Far enough away from all of y'all that I can play whatever whenever as soft or as loud as I may care to at this time of night. *S*

Since I'm diy'ing speakers, I occasionally on purpose see if I can break them.

Large enough space that things may clip and go into thermal shutdown....
I'm usually wearing hearing protection when doing this because I'm not stupid....

(...and I heard that, too.....back atcha'...)

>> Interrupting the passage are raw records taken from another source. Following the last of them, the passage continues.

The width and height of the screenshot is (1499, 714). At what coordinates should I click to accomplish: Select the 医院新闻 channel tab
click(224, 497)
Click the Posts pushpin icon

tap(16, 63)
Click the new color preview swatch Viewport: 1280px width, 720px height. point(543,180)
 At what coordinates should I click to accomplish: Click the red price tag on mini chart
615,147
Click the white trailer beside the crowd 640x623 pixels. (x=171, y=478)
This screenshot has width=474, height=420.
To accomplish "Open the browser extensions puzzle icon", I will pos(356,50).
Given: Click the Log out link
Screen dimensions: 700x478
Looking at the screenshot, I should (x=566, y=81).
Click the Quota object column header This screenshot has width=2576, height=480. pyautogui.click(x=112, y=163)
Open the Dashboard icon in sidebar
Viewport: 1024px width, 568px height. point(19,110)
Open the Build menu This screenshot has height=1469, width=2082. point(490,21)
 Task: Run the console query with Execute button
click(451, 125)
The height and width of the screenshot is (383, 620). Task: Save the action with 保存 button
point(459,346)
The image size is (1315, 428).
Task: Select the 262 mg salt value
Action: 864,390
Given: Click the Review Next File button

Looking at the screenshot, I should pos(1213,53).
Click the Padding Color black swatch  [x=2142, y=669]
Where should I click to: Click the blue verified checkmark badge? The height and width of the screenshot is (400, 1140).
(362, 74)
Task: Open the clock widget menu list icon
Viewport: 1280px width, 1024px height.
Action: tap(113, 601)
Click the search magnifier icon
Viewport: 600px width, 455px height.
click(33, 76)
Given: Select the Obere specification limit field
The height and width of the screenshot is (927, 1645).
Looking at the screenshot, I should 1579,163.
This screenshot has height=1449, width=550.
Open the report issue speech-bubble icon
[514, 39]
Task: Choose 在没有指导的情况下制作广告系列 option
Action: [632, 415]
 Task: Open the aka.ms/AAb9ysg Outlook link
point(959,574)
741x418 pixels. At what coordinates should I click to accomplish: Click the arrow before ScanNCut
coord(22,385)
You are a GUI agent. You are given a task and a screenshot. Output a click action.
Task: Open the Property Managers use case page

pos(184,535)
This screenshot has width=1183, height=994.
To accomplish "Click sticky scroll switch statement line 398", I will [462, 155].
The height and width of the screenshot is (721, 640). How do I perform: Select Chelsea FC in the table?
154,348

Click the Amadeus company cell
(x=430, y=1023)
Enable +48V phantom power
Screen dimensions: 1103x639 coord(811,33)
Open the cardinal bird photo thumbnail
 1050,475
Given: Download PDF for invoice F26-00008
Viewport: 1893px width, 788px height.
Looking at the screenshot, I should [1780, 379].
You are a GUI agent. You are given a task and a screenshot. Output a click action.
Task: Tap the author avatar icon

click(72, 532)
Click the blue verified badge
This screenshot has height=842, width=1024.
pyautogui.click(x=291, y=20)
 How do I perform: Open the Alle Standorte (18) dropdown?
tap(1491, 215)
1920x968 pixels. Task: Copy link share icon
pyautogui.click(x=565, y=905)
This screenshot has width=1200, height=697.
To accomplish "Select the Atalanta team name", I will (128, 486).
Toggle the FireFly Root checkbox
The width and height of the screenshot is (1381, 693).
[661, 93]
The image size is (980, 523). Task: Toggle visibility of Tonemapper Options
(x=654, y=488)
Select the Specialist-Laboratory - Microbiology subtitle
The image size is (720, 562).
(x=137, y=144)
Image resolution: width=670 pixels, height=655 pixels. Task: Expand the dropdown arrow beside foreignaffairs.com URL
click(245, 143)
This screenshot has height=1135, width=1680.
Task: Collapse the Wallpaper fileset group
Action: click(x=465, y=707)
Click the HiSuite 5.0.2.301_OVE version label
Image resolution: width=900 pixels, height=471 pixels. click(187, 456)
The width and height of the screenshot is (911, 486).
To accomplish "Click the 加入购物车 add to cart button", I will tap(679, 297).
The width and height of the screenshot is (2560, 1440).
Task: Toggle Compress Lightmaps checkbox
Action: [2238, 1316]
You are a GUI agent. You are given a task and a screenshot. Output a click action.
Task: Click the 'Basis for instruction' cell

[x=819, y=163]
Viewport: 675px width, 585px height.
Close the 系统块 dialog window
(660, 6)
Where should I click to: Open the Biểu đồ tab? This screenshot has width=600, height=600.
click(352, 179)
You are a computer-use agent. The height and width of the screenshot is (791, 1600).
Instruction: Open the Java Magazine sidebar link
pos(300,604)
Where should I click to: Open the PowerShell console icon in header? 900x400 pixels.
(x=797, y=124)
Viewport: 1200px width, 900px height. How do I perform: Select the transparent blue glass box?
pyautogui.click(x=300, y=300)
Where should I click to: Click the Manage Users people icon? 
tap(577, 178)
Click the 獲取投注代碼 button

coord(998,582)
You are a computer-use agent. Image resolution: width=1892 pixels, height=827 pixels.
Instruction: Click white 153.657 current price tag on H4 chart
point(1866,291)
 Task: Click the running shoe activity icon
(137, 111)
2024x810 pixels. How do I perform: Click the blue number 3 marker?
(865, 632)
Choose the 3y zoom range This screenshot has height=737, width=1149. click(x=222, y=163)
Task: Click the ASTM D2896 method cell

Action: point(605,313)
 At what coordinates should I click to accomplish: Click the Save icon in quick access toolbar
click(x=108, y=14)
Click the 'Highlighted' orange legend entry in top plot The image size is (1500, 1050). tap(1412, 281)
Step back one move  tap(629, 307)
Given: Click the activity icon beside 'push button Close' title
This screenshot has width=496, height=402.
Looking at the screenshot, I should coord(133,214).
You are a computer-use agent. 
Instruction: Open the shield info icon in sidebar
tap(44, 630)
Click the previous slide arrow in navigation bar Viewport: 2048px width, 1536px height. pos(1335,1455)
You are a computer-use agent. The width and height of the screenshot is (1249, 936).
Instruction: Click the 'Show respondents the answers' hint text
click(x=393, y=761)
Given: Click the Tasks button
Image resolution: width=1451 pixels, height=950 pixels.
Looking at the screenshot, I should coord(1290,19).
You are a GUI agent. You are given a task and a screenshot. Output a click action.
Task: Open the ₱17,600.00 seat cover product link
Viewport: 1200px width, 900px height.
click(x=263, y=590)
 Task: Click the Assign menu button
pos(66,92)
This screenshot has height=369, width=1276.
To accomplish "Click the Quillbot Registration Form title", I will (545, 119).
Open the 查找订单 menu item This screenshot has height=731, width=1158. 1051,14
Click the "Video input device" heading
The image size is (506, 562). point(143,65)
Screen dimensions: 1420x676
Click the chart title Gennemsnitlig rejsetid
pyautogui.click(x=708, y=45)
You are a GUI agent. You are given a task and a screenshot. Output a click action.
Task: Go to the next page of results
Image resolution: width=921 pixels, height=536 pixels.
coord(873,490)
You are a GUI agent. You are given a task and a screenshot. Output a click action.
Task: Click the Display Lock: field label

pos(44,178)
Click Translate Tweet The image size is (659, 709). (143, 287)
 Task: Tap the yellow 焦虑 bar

I don’t sit down to listen to music because I feel couch potatoes take more ambulance rides then anybody in the long run I place my speakers high enough to have the correct sonic level of the speakers
My speakers have horns and drivers in them to find the correct location I close my eyes listen carefully and position my body slowly where I am hearing the most out of the music Then I take a soundbath
That is my way of doing it and I know there’s many different ways to achieve this
Everyone  has their own idea
Whatever works for you after sifting through all of this is probably best for you Thank you for reading my posts and considering a new way
It's a good question, but it begs for another question.
Do you have near, mid or farfield speakers?
How large is your room.
I have nearfield speakers in a small room.
(Barfoot sound MM27)
What annoys me inspite of room tuning (acoustic material) is that i still would like to move my rear wall 2 meters further.
A close position would be a benefit talking side reflexions (floor, roof and side walls).
You want direct sound and not reflextions.
Anyway, this is all a can of worms....
Focal aria 936’s:   room: 19x42    2 10” diy subs. Set just high enough to add support without obvious bass boost/boom
speakers are 5’ from curtained front wall 7’ 7” apart and 9’ 5” from listening pos.
Which leaves just over 5’ from side walls.   Very slight toe inImaging is outstanding. With maybe just a touch too little center fill. 
Toe in more?  936’s by most recc’s  do best firing straight forward, but I’m not finding that in my room.   Time to play a bit with position but I’ll have to mark current carefully. Hate to loose what I’ve got and not get it back.